Europe’s banks are fragile as it is. The last thing they needed was for a Dutch moralist to freelance his personal views as the euro area’s bailout policy.
Dijsselbloem already showed a penchant for making investors in ailing banks pay, when only a few weeks ago he nationalized SNS Reaal, a Dutch lender, wiping out bondholders in the process. But EU officials were stunned when the novice used the Cyprus crisis to publicly campaign for his stern approach for the entire euro area, at a time when EU officials were trying to convince investors that Cyprus was a special case, precisely so that they wouldn’t take flight. This rookie needs be taken out to the woodshed.
Damage control is under way, starting with Dijsselbloem’s rapidly recanting his template comments. Yet the cat is out of the bag -- large depositors in euro-area banks will adjust to what they now see as the coming policy in Europe. In cases like this, perceptions matter.
Dijsselbloem’s message -- that investors must pay more and taxpayers less in bailing out distressed banks -- plays well in Calvinist Holland. But he was appointed the leader of the group of euro-area finance ministers to represent the collective views of the 17 member countries, not to be an avatar of Dutch moral principles.
Dijsselbloem’s template surprise was his second major blunder during the Cyprus bailout negotiations. The first was his willingness to sign off on Cyprus President Nicos Anastasiades’s proposal to impose a deposit tax on government insured deposits of less than 100,000 euros ($129,000).
Faced with the need to raise almost 6 billion euros to get 10 billion euros of help for bailing out the nation’s two biggest banks, the president of Cyprus insisted that government-insured small depositors should be taxed, so as to reduce the burden on the uninsured big depositors, most of them Russians. Not for nothing are the Germans calling Cyprus a “gangster economy.” French Finance Minister Pierre Moscovici called it a “casino economy.”

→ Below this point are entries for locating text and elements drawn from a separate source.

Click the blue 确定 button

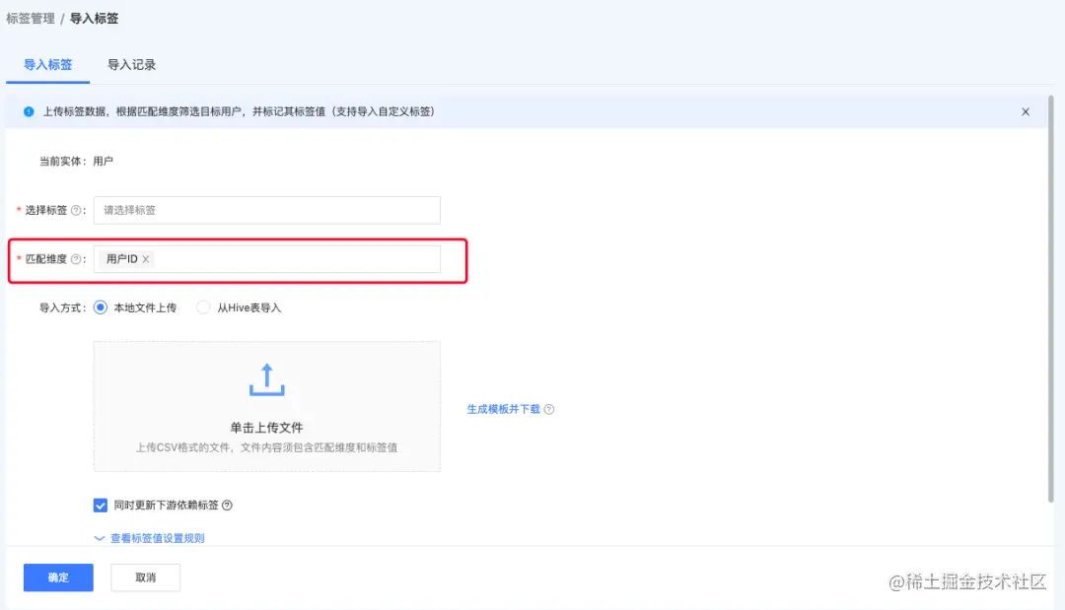pyautogui.click(x=57, y=577)
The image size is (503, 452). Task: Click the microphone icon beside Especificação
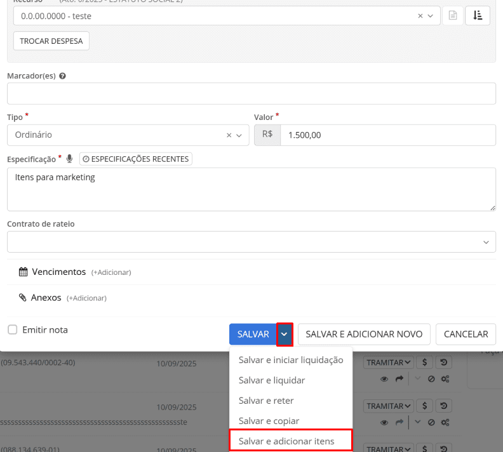pyautogui.click(x=70, y=159)
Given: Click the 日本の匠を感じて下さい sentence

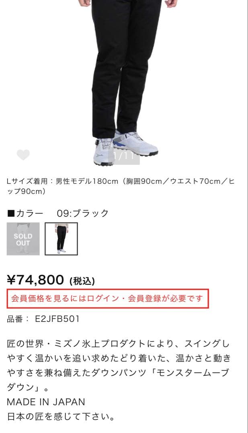Looking at the screenshot, I should pos(61,417).

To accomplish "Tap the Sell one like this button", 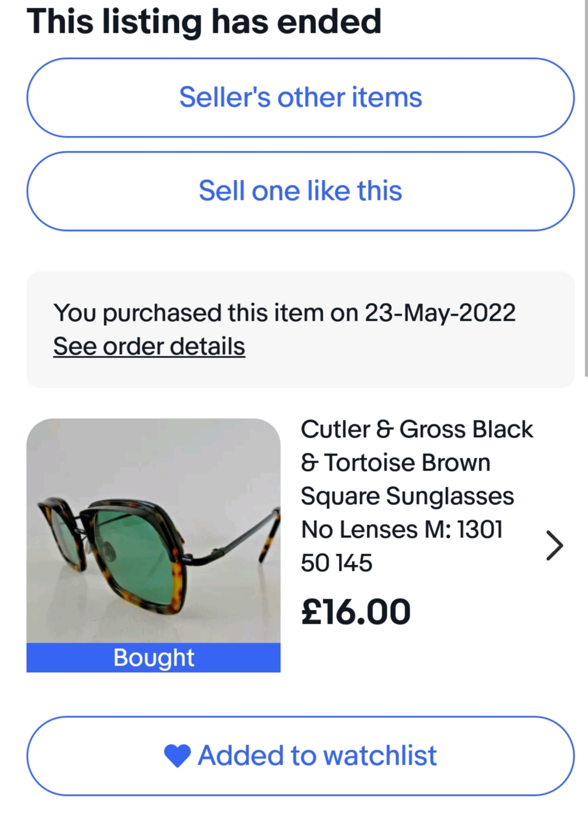I will 300,191.
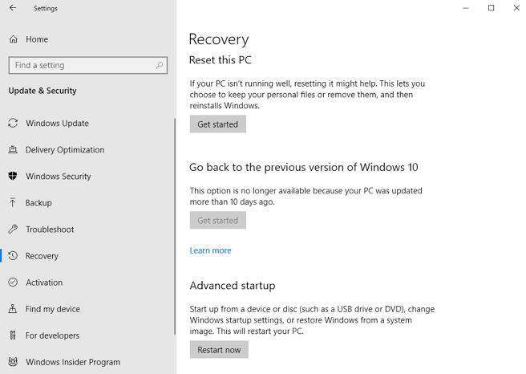
Task: Go to Windows Insider Program
Action: coord(72,362)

Anastasiades claimed the Cypriot parliament would rubber-stamp the agreement, and Dijsselbloem signed off on it, together with representatives from the European Central Bank and the International Monetary Fund, who must also shoulder part of the blame.
What a blunder. By signing off on a deal that would enable Anastasiades to keep doing business with Russian depositors, Dijsselbloem and his counterpart in the ECB risked serious bank runs throughout the euro area. These are the kinds of unpardonable mistakes that raise questions about whether the European leadership knows what it is doing.
The euro has its faults, it is true, but they are solvable. What makes exiting the crisis so difficult for Europe is the poor quality of its political leadership. Europe was asking for trouble when it put a newcomer like Dijsselbloem into such a senior and sensitive financial job without giving it a second thought -- and it got that trouble in spades with Cyprus.
The final agreement reached with the Cypriot government turned out to be constructive, but the route there was made unnecessarily circuitous and expensive by officials who don’t understand how markets operate.
(Melvyn Krauss is an emeritus economics professor at New York University and a senior fellow at the Hoover Institution at Stanford University. He writes regularly for several European newspapers, including Handelsblatt in Germany and NRC Handelsblad in the Netherlands. The opinions expressed are his own.)